Where’s My Dogma?
October 12, 2012
by Andrea Murad
Ever have those mornings when you have no idea why your alarm is going off? This happened to me at the end of my finance career a few years ago. At that time, the market sucked and my bonus was a Dilbert cartoon. One door was closing, and it was finally time to change my life.
Know your dogma.
When I applied to college, I listened to my father instead of myself. “Why don’t you try engineering—you might like it!” he said. He was an engineer and wanted his children to be engineers. Not many people know what they want to be when they’re five years old anyway. No child has ever exclaimed, “Mommy! Mommy! Mommy! I want to be a BOND TRADER!”
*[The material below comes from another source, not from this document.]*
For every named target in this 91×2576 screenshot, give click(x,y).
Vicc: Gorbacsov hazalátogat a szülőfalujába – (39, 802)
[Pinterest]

Plus, Steve Jobs had not yet made his famous commencement speech to Stanford’s 2005 graduating class about not wasting your time by living someone else’s life.
“Don’t be trapped by dogma — which is living with the results of other people’s thinking,” he said.
In college, I spent more time perfecting my ability to spatial relate like a kung fu master than thinking about how to live. My goal after college was to get a job, as my father pointed out repeatedly.
Doing something is better than nothing.
Like everyone I knew, I became an office mechanic IT consultant. Since first jobs aren’t for forever, I started looking for something new after a few years. “I want to change my job because I want to do something more quantitative,” I told potential employers. Even today, I’m not sure what that means.
At my next job, I forecasted and wrote commentary about producer and consumer price indexes. Nothing exciting ever happened except that one time when the index for prescription drug prices jumped because a little blue pill called “Viagra” was introduced to the impotent masses.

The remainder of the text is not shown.